ENTRE

 


No início, não parecia nada. Não houve inscrição consciente, nem decisão solene, nem a sensação clara de estar começando algo. O que houve foi apenas a impressão de ter atravessado um limite invisível, como quando se entra em um lugar sem perceber a porta. As coisas começaram a se alinhar de um jeito difícil de explicar. Um encontro acontecia aqui, uma conversa surgia e não se prolongava, um silêncio se fazia presente sem causar incômodo. Não havia promessa alguma, ninguém dizendo o que fazer, nenhuma verdade nova à qual se agarrar. Ainda assim, algo sustentava.


Com o tempo, começaram a surgir encontros silenciosos, não para pedir, nem para exigir, mas apenas para manter. Em outros momentos, apareciam orientações pontuais que não tentavam explicar a vida, apenas evitavam desvios óbvios. Aos poucos, encontros presenciais passaram a acontecer sem parecer eventos, sem clima de espetáculo ou expectativa elevada. Não eram intensos. Eram precisos. Ninguém tentava mudar ninguém, e talvez por isso algo começasse a se reorganizar.

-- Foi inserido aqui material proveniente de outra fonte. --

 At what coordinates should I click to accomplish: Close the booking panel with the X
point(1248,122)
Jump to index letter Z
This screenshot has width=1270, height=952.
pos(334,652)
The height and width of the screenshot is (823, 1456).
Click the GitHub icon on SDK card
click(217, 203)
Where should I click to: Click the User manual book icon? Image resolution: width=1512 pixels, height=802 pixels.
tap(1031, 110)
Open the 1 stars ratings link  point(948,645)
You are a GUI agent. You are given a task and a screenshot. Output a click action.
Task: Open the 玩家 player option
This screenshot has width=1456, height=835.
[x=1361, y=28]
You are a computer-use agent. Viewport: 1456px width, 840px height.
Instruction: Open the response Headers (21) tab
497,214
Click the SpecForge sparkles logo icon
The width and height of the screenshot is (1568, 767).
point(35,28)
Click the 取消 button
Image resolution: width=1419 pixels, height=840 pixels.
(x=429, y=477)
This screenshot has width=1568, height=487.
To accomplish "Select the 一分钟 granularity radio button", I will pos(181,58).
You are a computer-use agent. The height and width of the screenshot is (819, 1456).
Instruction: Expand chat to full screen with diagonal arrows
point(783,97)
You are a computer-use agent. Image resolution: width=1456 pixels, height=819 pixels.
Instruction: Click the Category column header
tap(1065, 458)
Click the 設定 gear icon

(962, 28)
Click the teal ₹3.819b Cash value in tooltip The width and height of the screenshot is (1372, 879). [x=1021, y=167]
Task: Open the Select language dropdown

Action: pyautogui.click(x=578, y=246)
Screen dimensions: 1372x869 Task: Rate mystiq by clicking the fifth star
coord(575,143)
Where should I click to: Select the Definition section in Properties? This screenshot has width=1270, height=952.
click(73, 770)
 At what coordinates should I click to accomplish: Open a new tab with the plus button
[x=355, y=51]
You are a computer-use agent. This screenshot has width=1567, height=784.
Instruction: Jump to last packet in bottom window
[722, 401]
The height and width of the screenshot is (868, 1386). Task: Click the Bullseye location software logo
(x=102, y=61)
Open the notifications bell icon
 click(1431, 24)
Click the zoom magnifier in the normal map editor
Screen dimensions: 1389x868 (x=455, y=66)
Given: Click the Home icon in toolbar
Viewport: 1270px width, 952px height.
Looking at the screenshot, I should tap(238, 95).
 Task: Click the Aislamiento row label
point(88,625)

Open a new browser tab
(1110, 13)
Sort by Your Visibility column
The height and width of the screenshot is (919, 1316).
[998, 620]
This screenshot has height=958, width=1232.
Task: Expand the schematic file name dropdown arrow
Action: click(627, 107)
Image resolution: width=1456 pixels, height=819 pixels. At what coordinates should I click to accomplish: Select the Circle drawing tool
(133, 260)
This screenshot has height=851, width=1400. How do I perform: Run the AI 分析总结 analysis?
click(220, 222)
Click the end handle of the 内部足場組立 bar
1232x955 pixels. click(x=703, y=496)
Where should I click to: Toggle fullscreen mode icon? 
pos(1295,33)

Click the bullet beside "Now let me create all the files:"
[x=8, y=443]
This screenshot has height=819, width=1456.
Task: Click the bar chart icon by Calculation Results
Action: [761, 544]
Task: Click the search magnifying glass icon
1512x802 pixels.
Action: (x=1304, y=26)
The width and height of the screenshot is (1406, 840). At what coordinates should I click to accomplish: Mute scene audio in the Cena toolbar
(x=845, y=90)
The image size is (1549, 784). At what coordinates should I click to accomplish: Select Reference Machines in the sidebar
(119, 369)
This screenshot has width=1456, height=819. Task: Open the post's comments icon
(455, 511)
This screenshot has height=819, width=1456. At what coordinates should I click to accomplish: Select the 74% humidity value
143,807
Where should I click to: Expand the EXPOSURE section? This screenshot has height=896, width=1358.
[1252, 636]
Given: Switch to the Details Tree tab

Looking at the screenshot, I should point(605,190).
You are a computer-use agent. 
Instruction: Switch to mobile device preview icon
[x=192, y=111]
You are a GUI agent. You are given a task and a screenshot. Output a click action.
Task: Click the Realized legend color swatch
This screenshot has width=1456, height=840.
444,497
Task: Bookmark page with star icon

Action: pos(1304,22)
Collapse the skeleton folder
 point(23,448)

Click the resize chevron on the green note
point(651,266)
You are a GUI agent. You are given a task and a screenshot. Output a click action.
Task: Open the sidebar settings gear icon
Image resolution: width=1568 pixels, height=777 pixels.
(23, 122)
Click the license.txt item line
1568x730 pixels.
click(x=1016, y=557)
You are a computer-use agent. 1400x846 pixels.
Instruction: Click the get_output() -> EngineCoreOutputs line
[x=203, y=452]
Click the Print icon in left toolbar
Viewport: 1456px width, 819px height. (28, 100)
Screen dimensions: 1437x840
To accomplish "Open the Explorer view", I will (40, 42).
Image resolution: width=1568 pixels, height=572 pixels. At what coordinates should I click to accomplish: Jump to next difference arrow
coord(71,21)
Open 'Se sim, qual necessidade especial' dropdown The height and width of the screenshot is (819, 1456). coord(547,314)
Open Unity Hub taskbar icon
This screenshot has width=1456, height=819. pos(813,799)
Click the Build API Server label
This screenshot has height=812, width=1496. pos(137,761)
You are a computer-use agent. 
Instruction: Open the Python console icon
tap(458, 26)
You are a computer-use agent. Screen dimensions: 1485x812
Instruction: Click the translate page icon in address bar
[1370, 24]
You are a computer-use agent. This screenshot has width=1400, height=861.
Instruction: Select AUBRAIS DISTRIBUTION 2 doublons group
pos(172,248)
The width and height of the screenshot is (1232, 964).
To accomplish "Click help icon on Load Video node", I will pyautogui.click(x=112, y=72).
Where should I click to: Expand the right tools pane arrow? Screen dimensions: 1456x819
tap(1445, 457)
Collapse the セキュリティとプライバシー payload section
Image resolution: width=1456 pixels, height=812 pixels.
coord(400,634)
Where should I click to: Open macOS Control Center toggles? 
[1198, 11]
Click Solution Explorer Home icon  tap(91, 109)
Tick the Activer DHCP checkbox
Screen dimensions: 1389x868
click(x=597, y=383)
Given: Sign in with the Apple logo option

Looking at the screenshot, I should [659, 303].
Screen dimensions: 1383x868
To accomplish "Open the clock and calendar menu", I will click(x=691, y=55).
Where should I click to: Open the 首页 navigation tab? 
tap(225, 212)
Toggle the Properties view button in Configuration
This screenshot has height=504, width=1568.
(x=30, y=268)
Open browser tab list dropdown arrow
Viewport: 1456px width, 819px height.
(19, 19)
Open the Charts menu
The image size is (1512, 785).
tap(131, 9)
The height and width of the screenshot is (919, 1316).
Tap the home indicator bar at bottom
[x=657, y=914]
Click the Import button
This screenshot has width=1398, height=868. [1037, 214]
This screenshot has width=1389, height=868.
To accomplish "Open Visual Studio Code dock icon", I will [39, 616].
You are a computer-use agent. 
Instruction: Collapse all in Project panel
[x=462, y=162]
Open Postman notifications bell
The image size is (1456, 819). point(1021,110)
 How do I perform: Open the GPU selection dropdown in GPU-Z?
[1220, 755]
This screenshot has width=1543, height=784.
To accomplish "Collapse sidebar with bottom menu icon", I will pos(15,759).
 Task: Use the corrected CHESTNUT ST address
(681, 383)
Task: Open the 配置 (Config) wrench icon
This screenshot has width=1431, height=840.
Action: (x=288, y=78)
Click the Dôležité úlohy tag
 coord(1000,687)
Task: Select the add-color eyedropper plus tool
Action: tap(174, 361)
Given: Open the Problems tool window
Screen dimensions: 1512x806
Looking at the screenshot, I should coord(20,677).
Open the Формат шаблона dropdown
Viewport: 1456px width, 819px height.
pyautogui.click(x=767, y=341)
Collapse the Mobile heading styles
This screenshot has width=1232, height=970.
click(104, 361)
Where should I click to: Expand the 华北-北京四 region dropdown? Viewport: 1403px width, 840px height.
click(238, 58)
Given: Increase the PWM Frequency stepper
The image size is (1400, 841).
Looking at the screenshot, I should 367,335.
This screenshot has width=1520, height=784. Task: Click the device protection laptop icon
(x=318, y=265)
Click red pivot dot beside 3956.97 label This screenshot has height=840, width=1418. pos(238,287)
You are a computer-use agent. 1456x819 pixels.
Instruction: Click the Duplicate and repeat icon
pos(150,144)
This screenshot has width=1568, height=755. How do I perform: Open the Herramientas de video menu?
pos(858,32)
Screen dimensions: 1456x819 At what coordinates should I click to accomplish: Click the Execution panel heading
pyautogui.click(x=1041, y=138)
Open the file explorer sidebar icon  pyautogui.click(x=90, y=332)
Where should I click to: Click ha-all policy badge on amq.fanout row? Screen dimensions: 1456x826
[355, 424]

Curiosamente, as decisões foram ficando mais simples. As emoções, menos ruidosas. O corpo, menos defensivo. Muitos ruídos se dissolviam antes mesmo de se transformarem em padrões. Não porque algo novo tivesse sido aprendido, mas porque algo antigo parou de ser ignorado. Só depois ficou claro que não se tratava de um grupo, nem de um método, nem de um caminho estruturado. Era um campo. E quem entrava nele não era conduzido, nem orientado passo a passo. Era sustentado enquanto, pouco a pouco, aprendia a sustentar a si mesmo.